On Aug 24, 2007, at 11:05 PM, Josh Aune wrote:
>> Hmm. If you compile Open MPI with no memory manager, then it
>> *shouldn't* be Open MPI's fault (unless there's a leak in the mvapi
>> BTL...?). Verify that you did not actually compile Open MPI with a
>> memory manager by running "ompi_info| grep ptmalloc2" -- it should
>> come up empty.
> I am sure. I have multiple builds that I switch between. One of the
> apps doesn't work unless I --without-memory-manager (see post to
> -users about realloc(), with sample code).
> I noticed that there are a few ./configure --debug type switches, even
> some dealing with memory. Could those be useful for gathering further
> data? What features do those provide and how do I use them?

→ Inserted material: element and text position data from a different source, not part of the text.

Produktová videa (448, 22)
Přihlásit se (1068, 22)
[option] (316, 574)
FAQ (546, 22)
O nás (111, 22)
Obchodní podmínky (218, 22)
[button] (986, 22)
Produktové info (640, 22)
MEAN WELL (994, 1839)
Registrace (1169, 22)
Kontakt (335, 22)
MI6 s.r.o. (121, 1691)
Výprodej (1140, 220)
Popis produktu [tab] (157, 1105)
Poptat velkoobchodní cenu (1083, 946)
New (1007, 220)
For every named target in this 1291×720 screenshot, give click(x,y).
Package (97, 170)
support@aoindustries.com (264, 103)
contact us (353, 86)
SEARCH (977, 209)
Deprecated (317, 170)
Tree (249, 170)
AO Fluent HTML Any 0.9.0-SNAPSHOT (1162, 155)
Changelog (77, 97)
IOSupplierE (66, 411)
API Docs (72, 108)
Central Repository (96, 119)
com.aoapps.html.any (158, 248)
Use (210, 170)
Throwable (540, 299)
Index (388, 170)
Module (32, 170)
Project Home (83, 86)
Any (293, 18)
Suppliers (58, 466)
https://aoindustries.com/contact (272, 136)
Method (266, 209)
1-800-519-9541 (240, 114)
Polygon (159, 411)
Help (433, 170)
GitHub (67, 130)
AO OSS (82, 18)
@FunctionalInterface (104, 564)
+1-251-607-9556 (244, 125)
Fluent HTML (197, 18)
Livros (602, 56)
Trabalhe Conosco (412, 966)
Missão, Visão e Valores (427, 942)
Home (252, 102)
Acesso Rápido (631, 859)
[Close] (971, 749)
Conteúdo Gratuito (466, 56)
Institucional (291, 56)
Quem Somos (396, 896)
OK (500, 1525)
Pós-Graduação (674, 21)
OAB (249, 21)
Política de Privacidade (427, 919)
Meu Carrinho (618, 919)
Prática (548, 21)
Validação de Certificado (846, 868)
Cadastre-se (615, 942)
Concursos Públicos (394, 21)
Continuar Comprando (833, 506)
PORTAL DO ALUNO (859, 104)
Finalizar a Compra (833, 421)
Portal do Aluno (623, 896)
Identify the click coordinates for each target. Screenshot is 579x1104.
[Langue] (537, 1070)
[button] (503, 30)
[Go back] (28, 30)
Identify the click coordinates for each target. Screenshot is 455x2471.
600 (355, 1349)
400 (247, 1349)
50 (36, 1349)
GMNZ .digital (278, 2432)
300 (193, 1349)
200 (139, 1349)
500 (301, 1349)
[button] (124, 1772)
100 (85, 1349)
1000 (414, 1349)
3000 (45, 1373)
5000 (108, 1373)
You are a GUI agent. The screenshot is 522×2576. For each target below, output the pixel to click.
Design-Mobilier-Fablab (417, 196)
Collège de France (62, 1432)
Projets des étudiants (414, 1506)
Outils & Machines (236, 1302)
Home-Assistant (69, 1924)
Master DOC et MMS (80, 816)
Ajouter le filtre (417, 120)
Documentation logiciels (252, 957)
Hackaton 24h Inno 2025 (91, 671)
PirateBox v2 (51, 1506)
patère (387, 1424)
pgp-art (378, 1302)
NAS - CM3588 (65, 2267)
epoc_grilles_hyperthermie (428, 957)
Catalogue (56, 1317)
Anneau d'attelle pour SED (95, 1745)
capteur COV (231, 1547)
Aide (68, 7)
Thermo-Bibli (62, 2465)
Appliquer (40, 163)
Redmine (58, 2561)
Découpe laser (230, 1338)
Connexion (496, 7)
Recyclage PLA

If you use --enable-mem-debug, they force all internal calls to malloc
(), free(), and calloc() to go through our own internal functions,
but those mainly just check that we don't pass bad parameters such as
NULL, etc. I suppose you could put in some memory profiling or
something, but that would probably get pretty sticky. :-(
>> The fact that you can run this under TCP without memory leaking would
>> seem to indicate that it's not the app that's leaking memory, but
>> rather either the MPI or the network stack.
> I should clarify here, this is effectively true. The app crashes from
> a segfault after running over tcp for several hours, but it gets much
> farther into the run than the vapi btl does.
Yuck. :-( I assume there's no easy way to track this down -- do you
get a corefile? Can you see where the app died -- are there any
obvious indexes going out of range of array bounds, etc.? Is it in
MPI or in the application?